L’incertezza strategica della società di Sunnyvale spiega però solo una parte della situazione. A mandare a fondo il titolo Yahoo ci si è messa anche, e soprattutto, la recessione che ha ormai colpito le economie occidentali e rischia di estendersi ora alle economie emergenti come Cina, India o Brasile. In questo, la società di Sunnyvale è in buona compagnia. Amazon, tanto per citare un altro big di internet, valeva a inizio anno 88,79 dollari per azione e adesso viaggia sotto i 40. Per comprare un titolo Google ci volevano 657 dollari, quando ora ne bastano meno di 300. Lo stesso vale per due giganti nati all’alba dell’informatica: Microsoft è scesa da 33,99 dollari agli attuali 19, Apple è passata da 180 a meno di 90 dollari.
Chi pensava che l’economia hi-tech potesse essere la diga in grado di resistere ai colpi della crisi finanziaria globale (perché tale sembrava fino alla scorsa primavera) ha fatto davvero male i suoi conti. Ora che il crac dell’economia di carta si sta trasformando nel crac dell’economia reale non c’è argine che tenga. Il crollo dei consumi, sia da parte delle singole persone sia delle imprese, colpisce duro produttori di hardware come di software. E la caduta degli investimenti pubblicitari rappresenta un salasso per gruppi che su questo vivono, da Google a Yahoo e così via.
Così, giorno dopo giorno, sta già andando in scena la corsa al downsizing.
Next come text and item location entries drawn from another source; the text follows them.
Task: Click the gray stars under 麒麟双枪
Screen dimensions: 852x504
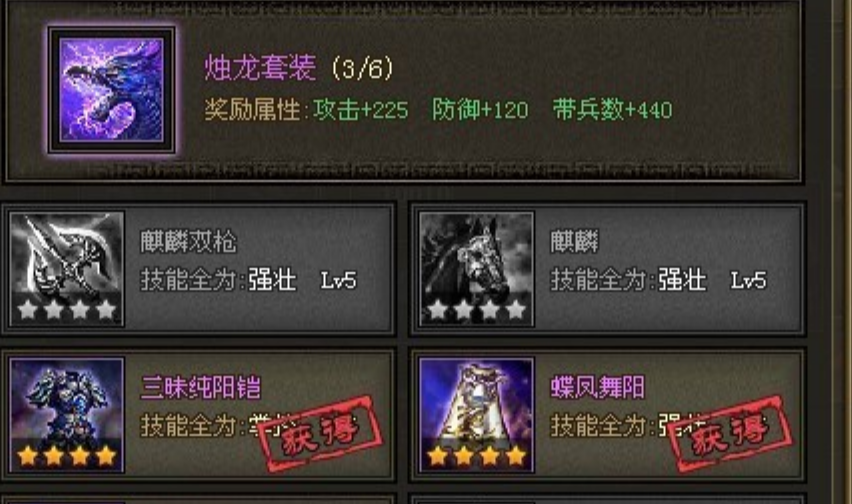Action: [x=67, y=310]
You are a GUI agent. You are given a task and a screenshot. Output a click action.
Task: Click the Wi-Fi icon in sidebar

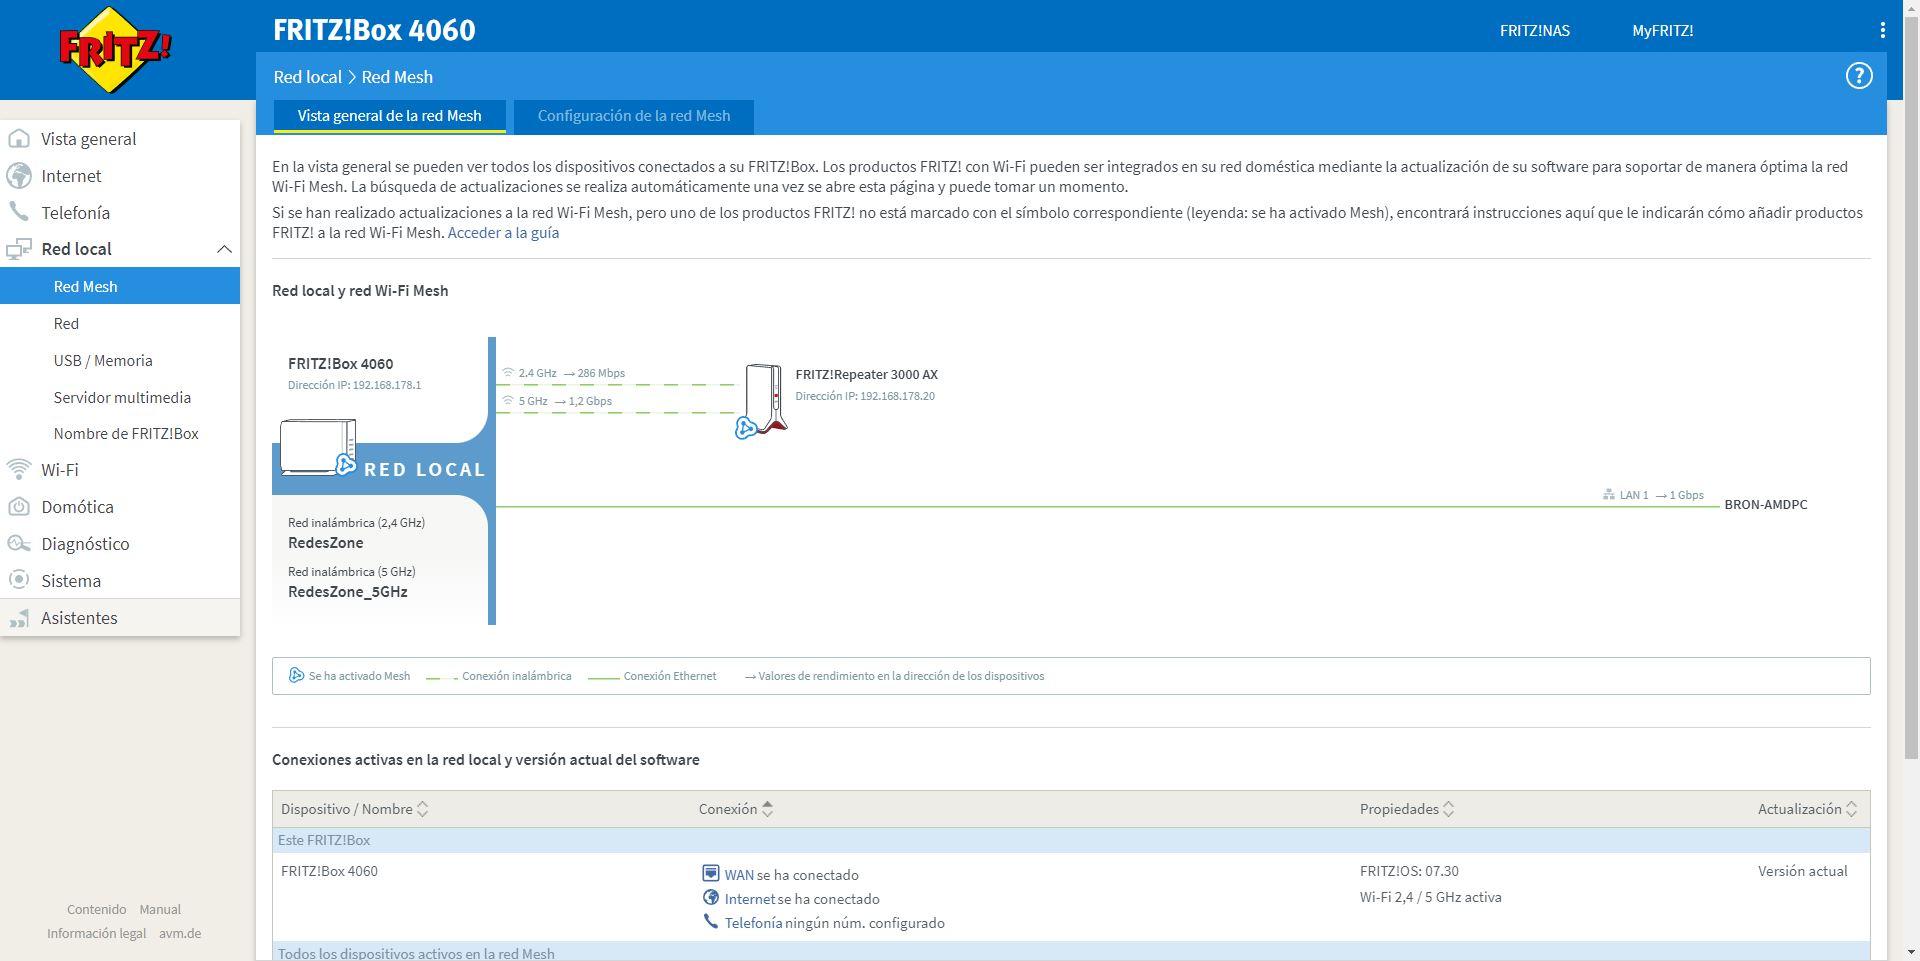point(18,470)
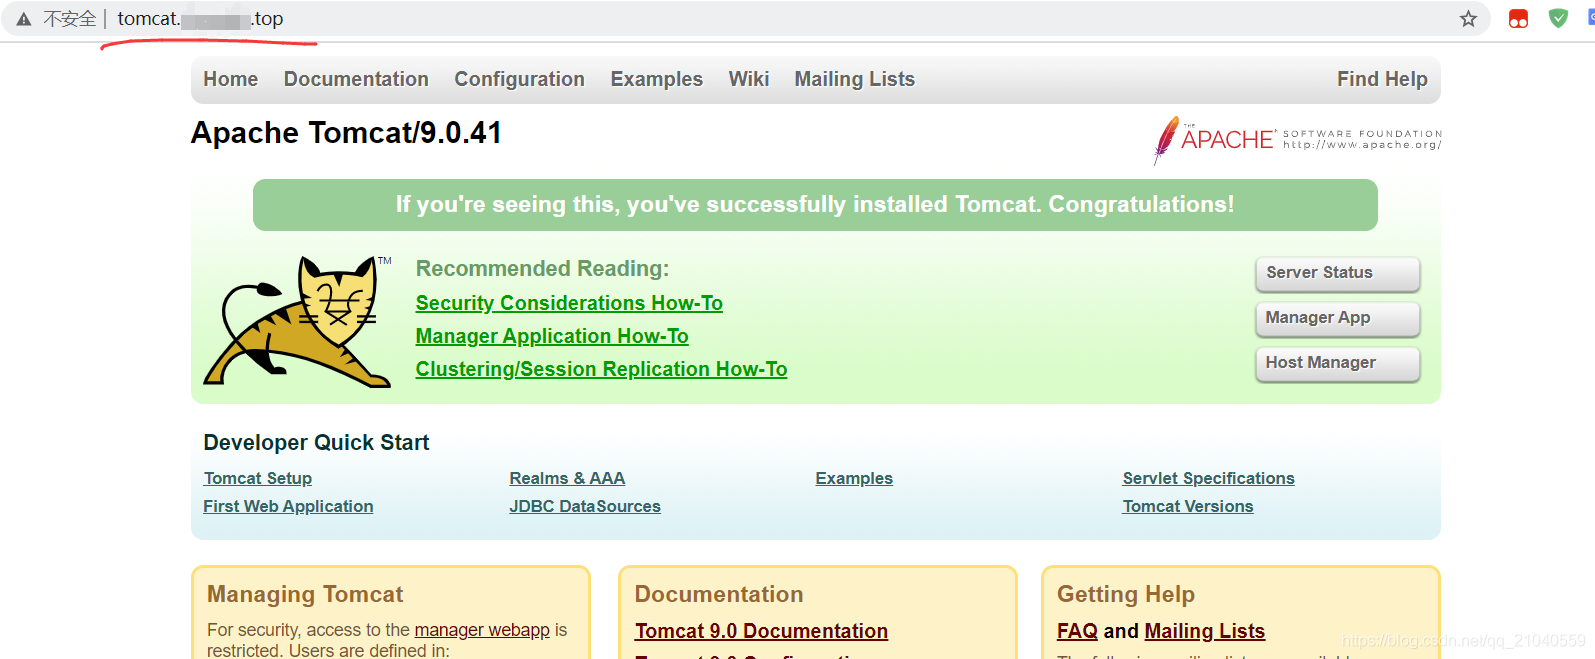Open the Configuration navigation item
The image size is (1595, 659).
pyautogui.click(x=519, y=79)
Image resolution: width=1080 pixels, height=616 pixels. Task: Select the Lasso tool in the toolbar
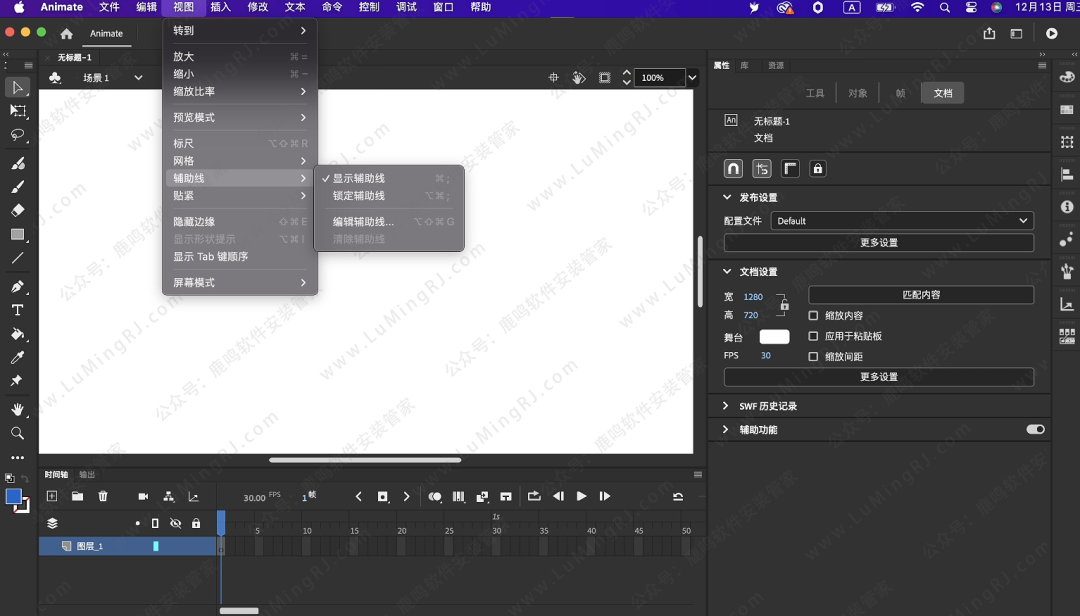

Oltre 6 mila dipendenti tagliati da Sun Microsystems, 600 esuberi a Nokia, solo per citare due nomi altisonanti di un elenco già molto lungo. Secondo la società specializzata Challenger, nell’industria hi-tech americana (elettronica, telecomunicazioni, computer, internet) sono svaniti da inizio anno 140.422 posti di lavoro, con prospettive di superare quota 180 mila entro fine anno. Ed è solo l’inizio, perché nessuno sa dire quanti diventeranno da qui al momento in cui la recessione globale sarà terminata. Il raffronto con il 2000-2001, quando cioè s’è fragorosamente sgonfiata la bolla dot.com, è inevitabile. In quell’anno negli Usa sono scomparsi 700 mila posti di lavoro. Solo che allora si trattava del conto salato di una follia collettiva che aveva portato il Nasdaq oltre i 5 mila punti. Ora si precipita da un gradino molto più basso (e più reale), visto che il Nasdaq non è mai più riuscito a raggiungere i 2 mila punti.